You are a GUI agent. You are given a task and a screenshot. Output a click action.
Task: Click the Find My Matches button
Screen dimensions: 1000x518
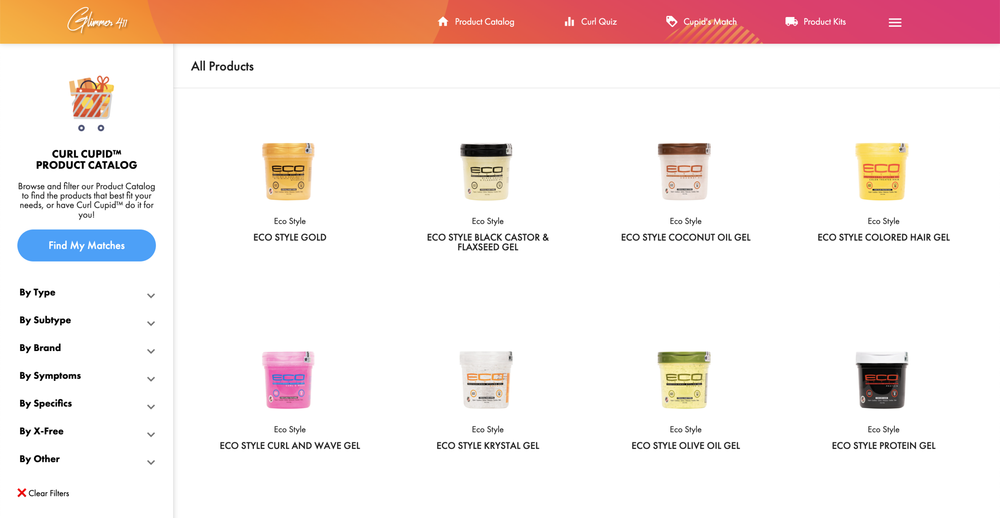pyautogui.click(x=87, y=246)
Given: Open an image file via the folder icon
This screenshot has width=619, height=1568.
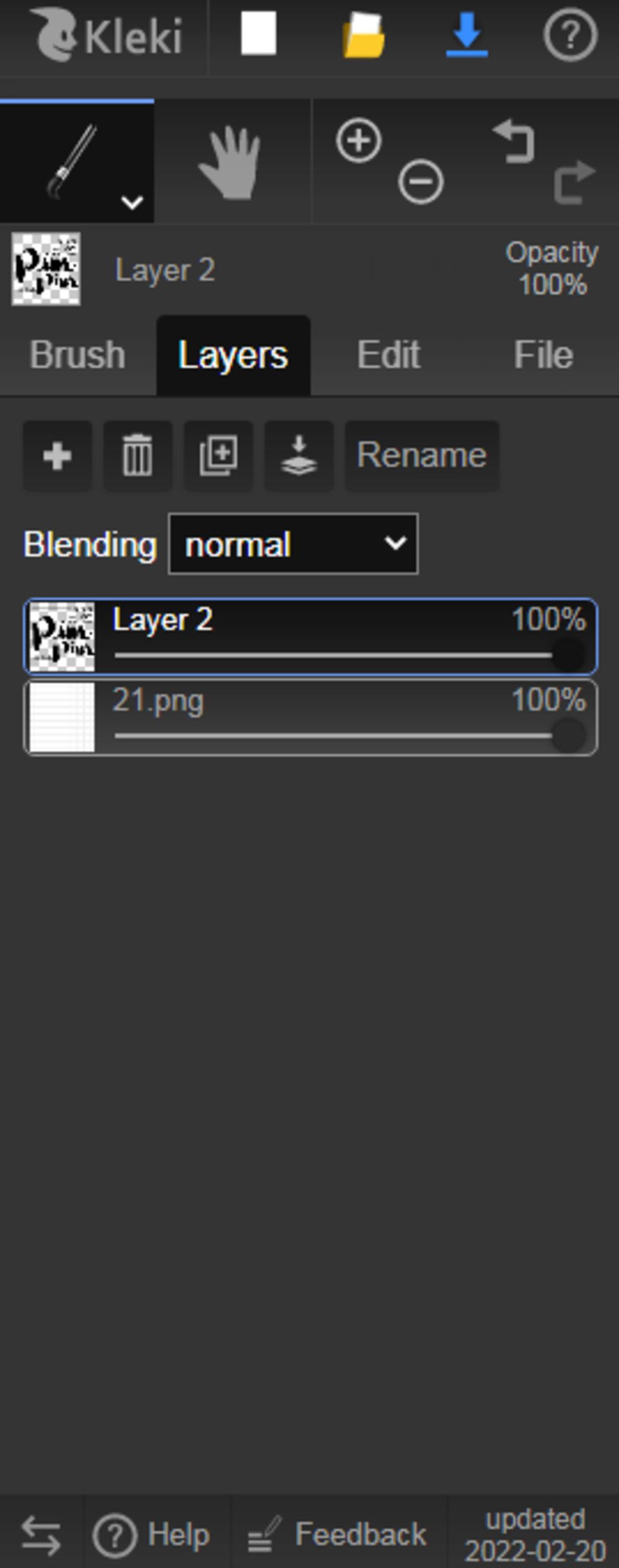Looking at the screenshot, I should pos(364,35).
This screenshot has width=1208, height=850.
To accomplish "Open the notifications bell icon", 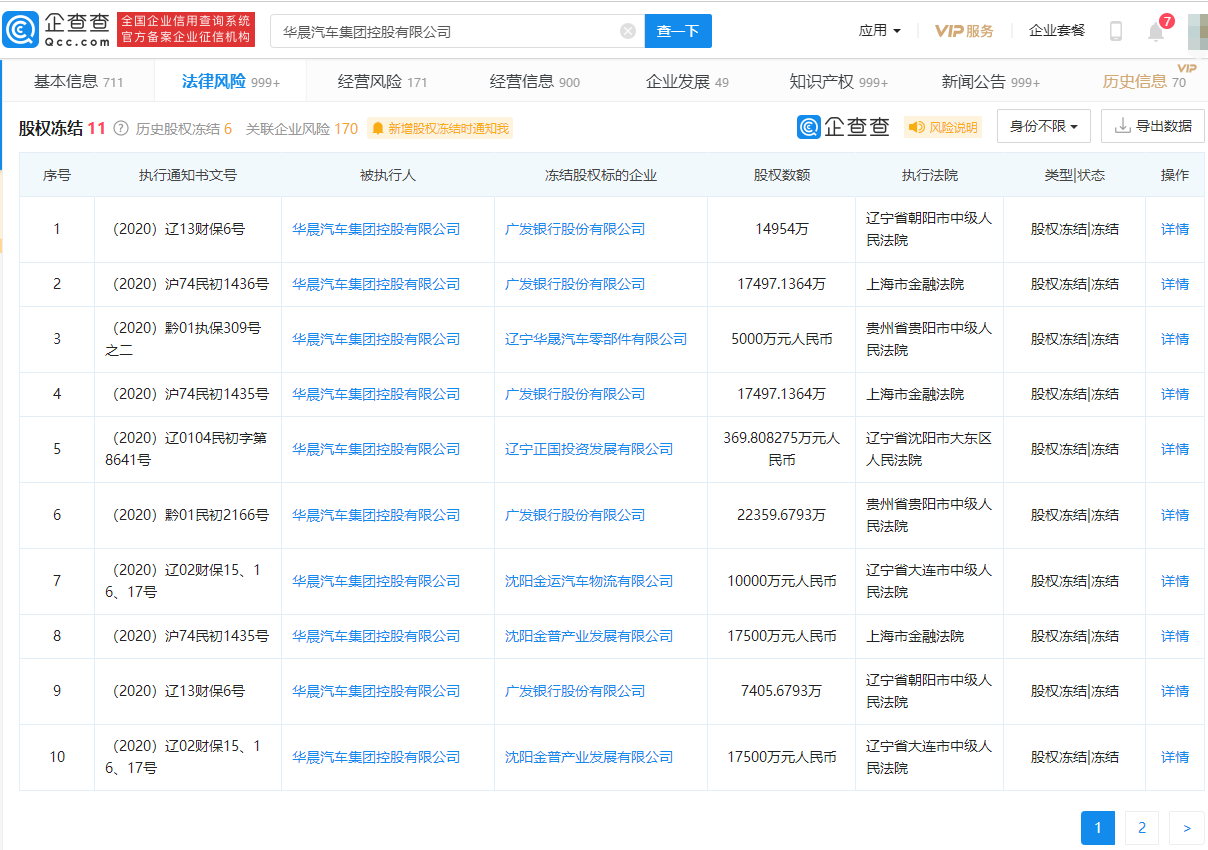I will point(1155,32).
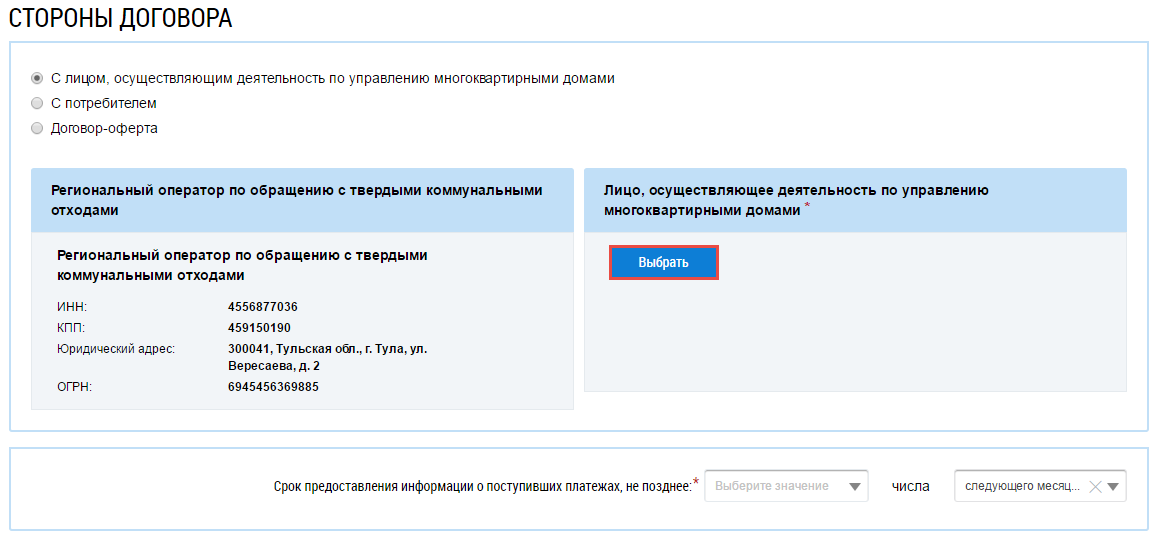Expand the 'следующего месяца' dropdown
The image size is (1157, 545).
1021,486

============

• **Task to complete**: Please rewrite the data from its very beginning down to and including the line that contains "Looking at the", swapping "folder icon" for "file menu" and changing nothing else. Omit the pictures from your answer.

• **Response below**:
You are a GUI agent. You are given a task and a screenshot. Output a click action.
Task: Click the Find My Matches button
Screen dimensions: 1000x518
pyautogui.click(x=87, y=246)
Given: Open an image file via the file menu
This screenshot has width=619, height=1568.
Looking at the screenshot, I should pos(364,35).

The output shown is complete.